The report is based on a telephone survey of just over 1,200 adults across the nation.
“There’s a hunger for information that isn’t being provided,” said Grover J. “Russ” Whitehurst, the director of Brookings’ Brown Center on American Education and one of three report co-authors. He spoke at a March 29 panel discussion held to discuss the findings.
Of those interviewed, 73 percent said they wanted more information on teacher performance, while 71 percent said they wanted more news on student academic achievement. That demand was even greater among parent respondents, of whom 82 percent wanted more information on teacher performance, while 80 percent favored more coverage of both student academic achievement and school curricula.
The report’s findings may create a sense of foreboding for teachers wary of recent efforts by news organizations to publish rankings that tie individual teachers by name to their students’ progress on state exams. The Los Angeles Times caused a national stir last year when it became the first major newspaper to publish a database with effectiveness rankings for more than 6,000 teachers in that district. In New York City, several newspapers have sought teacher-performance records, and they won a court battle in January to have teachers’ names included with the information.
Opening up such databases has generated controversy and drawn backlash from teachers, who contend that there’s more to a school’s quality than test scores and that it’s hard to accurately attribute student performance to any one teacher.
On the Grapevine
With schools reluctant to share all the data they collect, said Mr. Whitehurst, and with many newspapers lacking the resources to provide the coverage readers say they want, the community grapevine has filled the gap for many consumers of education news: At least 75 percent of respondents said they received either some or a great deal of education news from their social networks. That source has a significant lead over daily papers, from which 60 percent of respondents said they get at least some information.
Mr. Whitehurst, who crafted the report with Darrell M. West, the vice president and director of the Center for Technology Innovation at the Brookings Institution, and E.J. Dionne Jr., a senior fellow at Brookings and a columnist for The Washington Post, noted that friends and family are the ones left to tell parents which classes come recommended, or what teachers are best for their children.
“Once [parents] have a more reliable source of information than the rumors from the neighbor next door, they will seek it out and use it,” said Mr. Whitehurst, a former head of the U.S. Department of Education’s research operations.
The survey is the final installment of a three-part series by Brookings on American readership of education news. (“Is Education News Falling Off Front Pages?,” Dec. 9, 2009.) It found that, across age, gender, racial, and regional lines, respondents overwhelmingly sought more news on teacher effectiveness, student academic performance, school financing, and reform initiatives.
“There’s a myth that people don’t want to read policy stories,” said Mr. West.
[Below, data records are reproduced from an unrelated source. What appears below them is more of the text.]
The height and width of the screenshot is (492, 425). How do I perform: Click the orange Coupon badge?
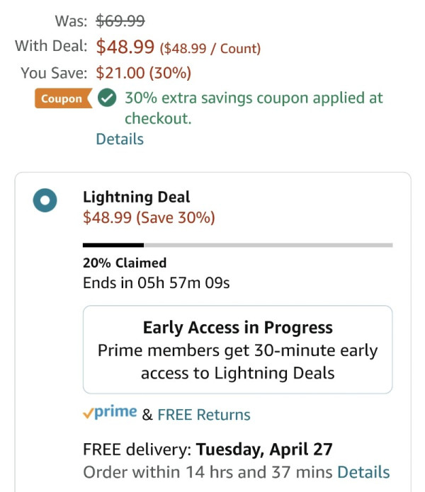64,98
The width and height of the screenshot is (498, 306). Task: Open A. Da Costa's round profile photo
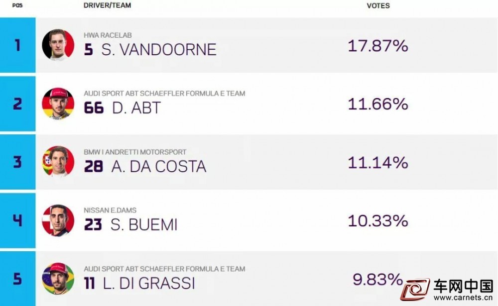point(58,162)
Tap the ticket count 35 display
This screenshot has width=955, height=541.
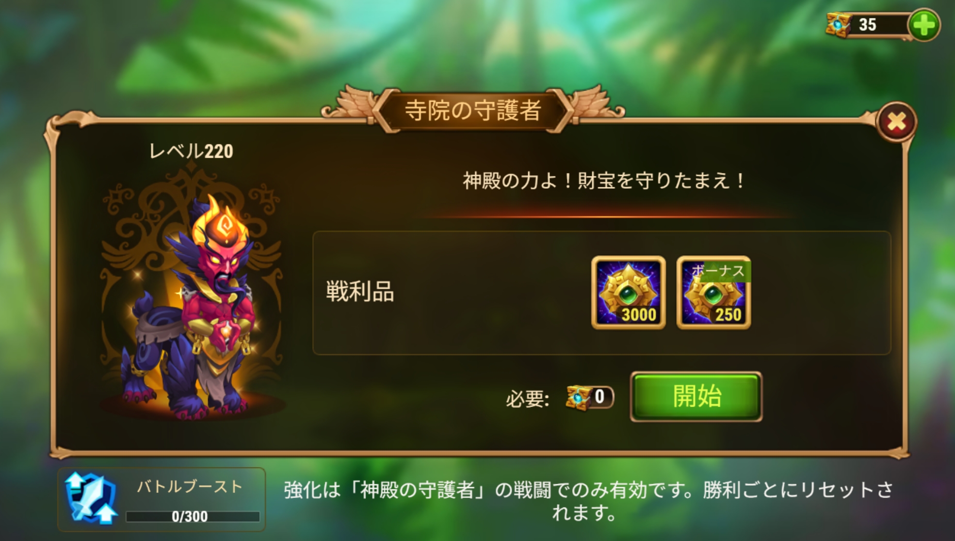pos(868,25)
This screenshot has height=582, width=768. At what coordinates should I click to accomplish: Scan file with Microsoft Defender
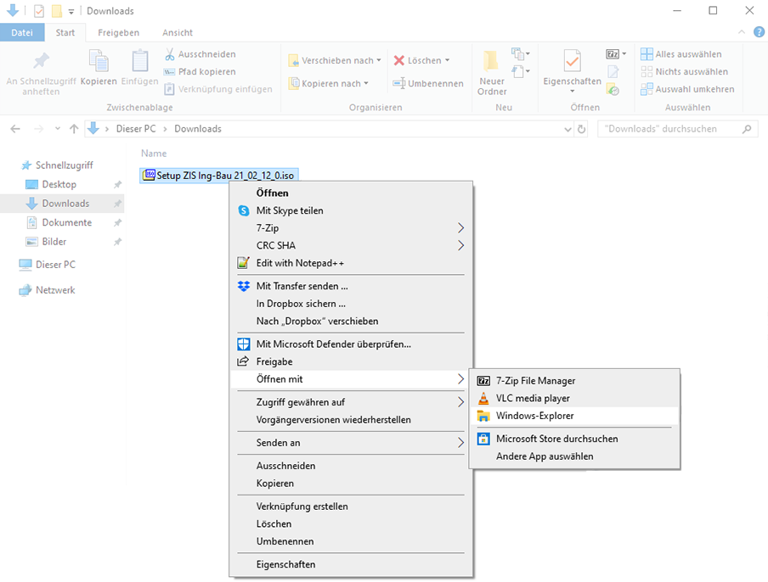pos(333,344)
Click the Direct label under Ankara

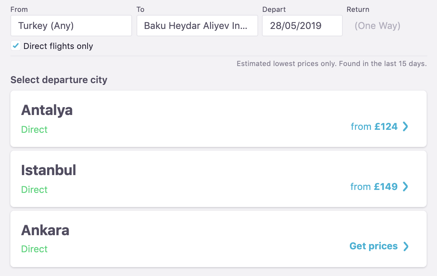(35, 249)
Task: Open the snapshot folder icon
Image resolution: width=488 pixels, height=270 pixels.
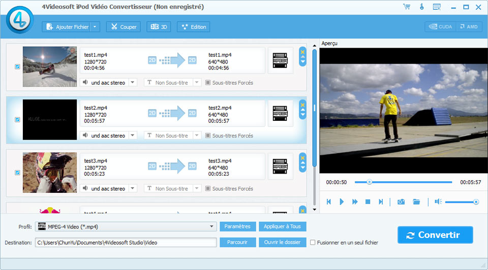Action: click(416, 202)
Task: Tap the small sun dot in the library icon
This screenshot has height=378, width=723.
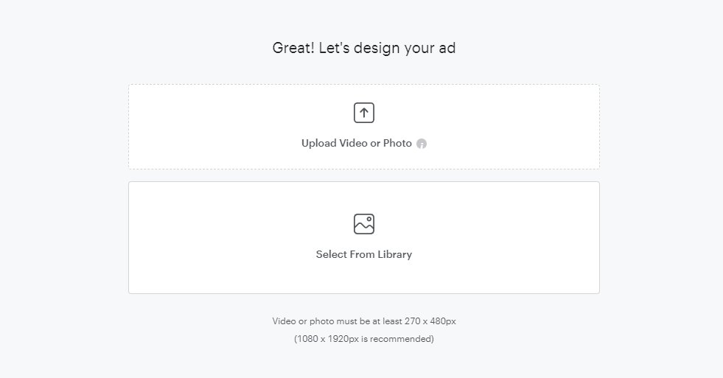Action: (x=369, y=219)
However, the statistics do not necessarily forecast the publishing of a slew of rankings databases—nor should it, said Liz Willen, the interim director of the Hechinger Institute on Education and the Media, based at Teachers College, Columbia University.“The true picture on what makes a teacher effective is a lot more nuanced, and it’s at the heart of federal policy, research, and education reform right now,” she said in an email.
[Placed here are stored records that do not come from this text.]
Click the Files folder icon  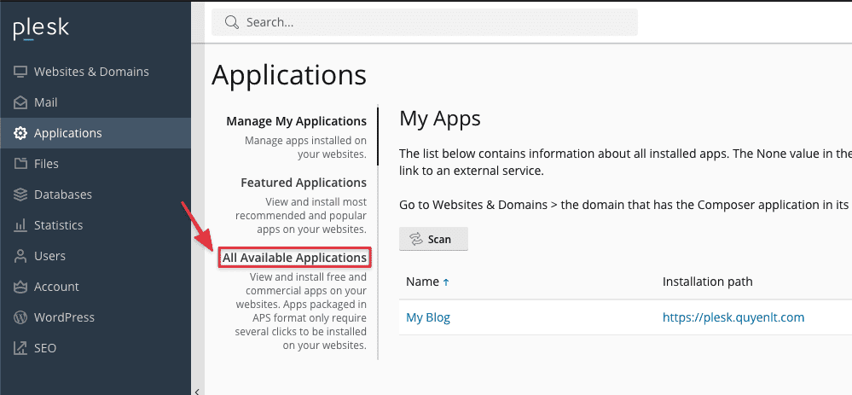[x=20, y=164]
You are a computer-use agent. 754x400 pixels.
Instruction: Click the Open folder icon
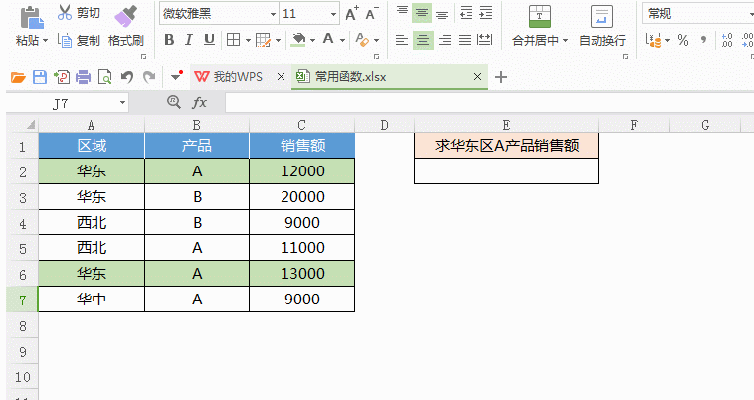click(x=18, y=77)
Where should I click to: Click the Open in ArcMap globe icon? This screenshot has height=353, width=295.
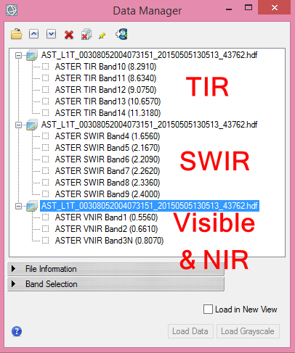point(121,34)
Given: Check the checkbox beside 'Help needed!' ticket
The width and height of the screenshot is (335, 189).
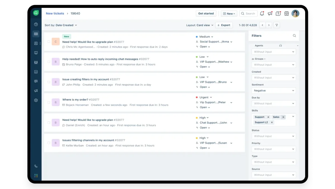Looking at the screenshot, I should click(49, 61).
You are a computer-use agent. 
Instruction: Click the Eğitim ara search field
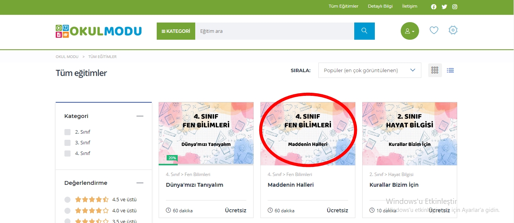coord(275,31)
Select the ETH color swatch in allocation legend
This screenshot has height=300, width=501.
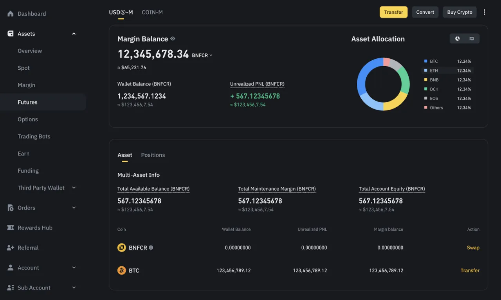[x=425, y=70]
The survey data corroborate that, too. When asked to assess suggestions for improvement, respondents favored having more forums to discuss schools, such as on newspaper blogs, and, perhaps most simply, increased communication from schools.
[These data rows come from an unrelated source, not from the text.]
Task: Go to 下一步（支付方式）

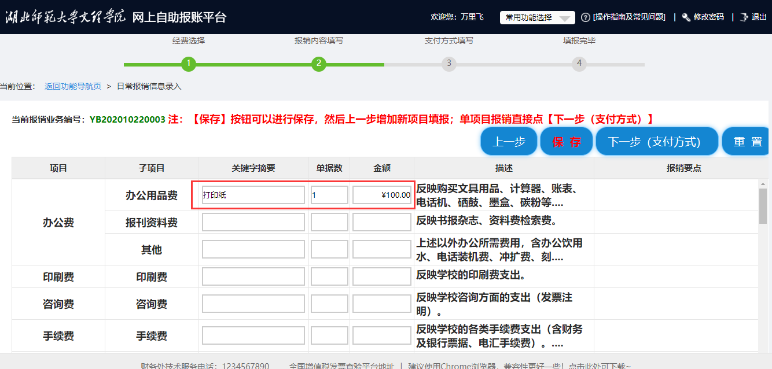Action: click(x=657, y=142)
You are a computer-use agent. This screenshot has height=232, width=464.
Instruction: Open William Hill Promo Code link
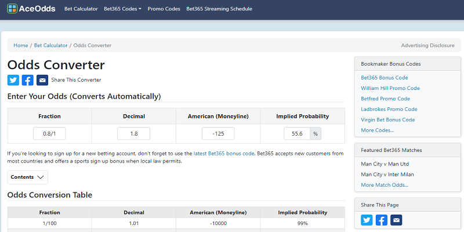click(390, 88)
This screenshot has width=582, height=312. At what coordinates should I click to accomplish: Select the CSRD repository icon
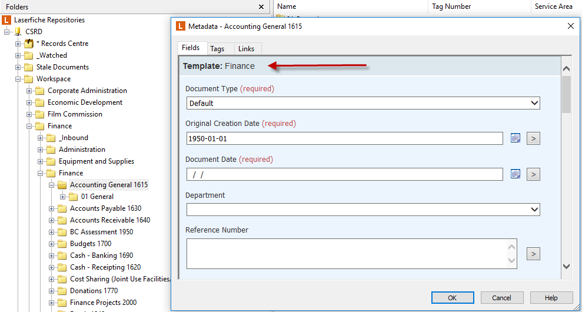18,32
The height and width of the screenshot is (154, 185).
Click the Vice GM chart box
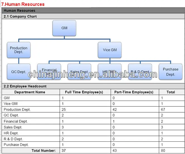(x=110, y=50)
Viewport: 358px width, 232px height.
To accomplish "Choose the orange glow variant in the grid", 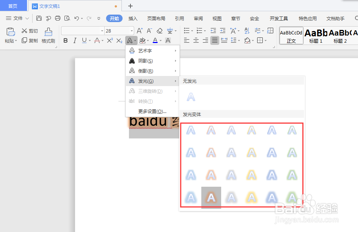I will point(211,198).
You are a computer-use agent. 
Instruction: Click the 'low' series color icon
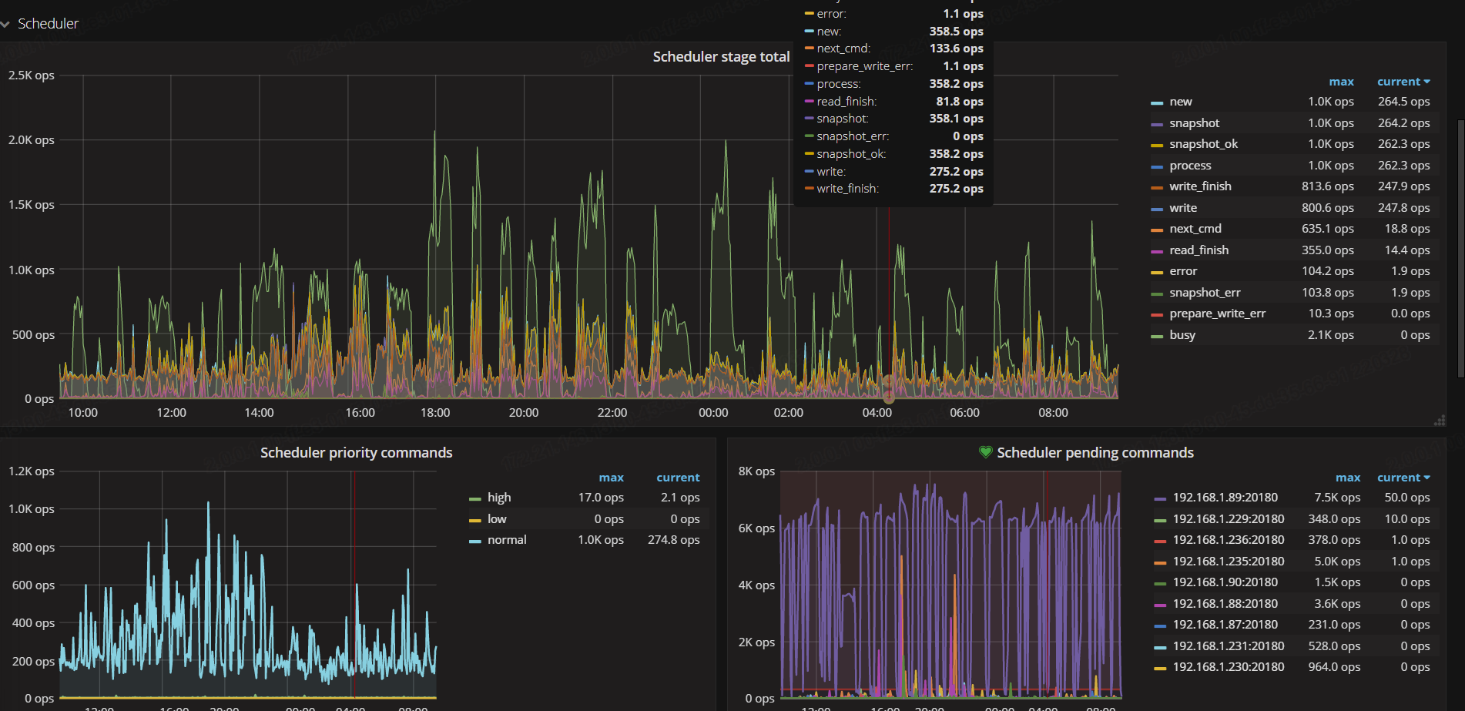pos(474,520)
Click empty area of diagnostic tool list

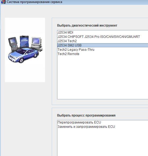(x=103, y=78)
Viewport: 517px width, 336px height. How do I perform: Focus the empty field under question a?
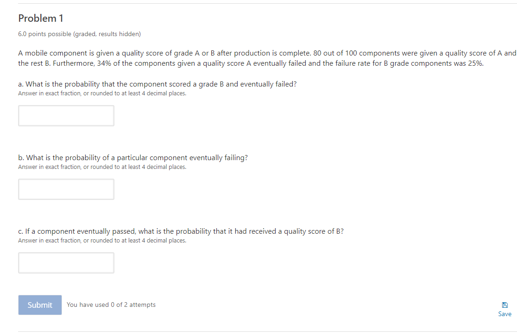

Panelist Caroline Hendrie, the executive director of the Washington-based Education Writers Association and a former reporter and editor for Education Week, was not surprised by the findings.
“Politicians and policymakers have really driven home this point that to get out of the economic doldrums, we really need to focus on what students are learning in school, and increase the amount of time Americans spend in school,” she said, suggesting that poll respondents had heard the message.